Résolution Intérimaire ResDH(2005)85
Dorigo Paolo contre l'Italie (violation du droit au procès équitable)
(requête no 33286/96) Résolutions Intérimaires DH(99)258, DH(2002)30 et DH(2004)13
(adoptée par le Comité des Ministres le 12 octobre 2005,
lors de la 940e réunion des Délégués des Ministres)

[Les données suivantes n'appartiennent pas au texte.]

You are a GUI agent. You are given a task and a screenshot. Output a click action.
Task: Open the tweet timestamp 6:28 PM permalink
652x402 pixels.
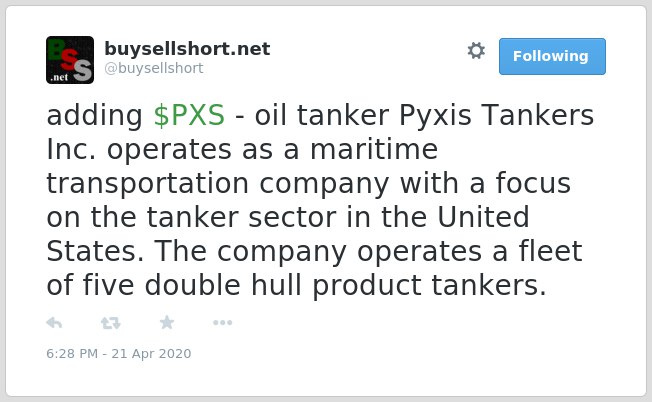(x=119, y=353)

Le Comité des Ministres, en vertu de l'ancien article 32 de la Convention de sauvegarde des Droits de l'Homme et des libertés fondamentales (ci-après dénommée « la Convention »),
Vu sa décision du 15 avril 1999 (Résolution Intérimaire DH(99)258) en vertu de l'ancien article 32 de la Convention dans l'affaire Dorigo Paolo, concluant à une violation du droit à un procès équitable garanti par l'article 6 de la Convention en raison de la condamnation du requérant en 1993 sur la base de déclarations faites avant le procès par trois co-inculpés « repentis », sans que le requérant ait pu interroger ou faire interroger ces derniers, conformément au droit en vigueur à l'époque des faits, et jusqu'en 1997 ;
Rappelant que, au vu des doutes sérieux que cette violation a jeté sur le résultat de cette procédure et de l'absence d'action de la part des autorités italiennes pour effacer les conséquences graves qui en ont résulté pour le requérant, le Comité a adopté les Résolutions Intérimaires :
- ResDH(2002)30 constatant que l'absence de moyen pour rouvrir les procédures contestées n'avait pas permis de rectifier pleinement les conséquences graves et continues de cette violation et encourageant les autorités italiennes à adopter rapidement une nouvelle législation en conformité avec les principes dégagés dans sa Recommandation Rec(2000)2 sur la réouverture et
- ResDH(2004)13 constatant que le travail législatif n'avait pas encore abouti et invitant instamment les autorités italiennes à assurer dans les plus brefs délais l'adoption de mesures permettant d'effacer les conséquences de la violation pour le requérant dans cette affaire ;
Déplorant le fait que, plus de six ans après le constat de violation dans cette affaire, les autorités italiennes n'aient pris aucune mesure pour effacer autant que possible les conséquences de la violation (restitutio in integrum) et que des solutions alternatives, telles que l'octroi d'une grâce présidentielle, n'aient pu aboutir ;
Constatant par conséquent que la réouverture de la procédure incriminée reste le meilleur moyen d'assurer la restitutio in integrum, dans cette affaire ;
Notant à cet égard que des projets de lois à ce sujet sont actuellement pendants devant le Parlement italien, depuis 2001 et 2005 respectivement, mais que, à l'heure actuelle, le premier de ces projets exclut de son champ d'application l'affaire Dorigo, tandis que le second, malgré sa portée plus étendue, ne prévoit pas de clause transitoire permettant explicitement son application à cette affaire ;
RAPPELLE FERMEMENT l'obligation de toutes les autorités concernées d'assurer l'adoption de mesures adéquates en faveur du requérant et APPELLE l'adoption à très brève échéance d'une législation qui permettrait le réexamen interne de l'affaire Dorigo dans des conditions conformes à la Convention,
DECIDE de continuer à examiner cette affaire à chacune de ses réunions « Droits de l'homme » jusqu'à ce que l'Italie respecte ses obligations en vertu de la Convention.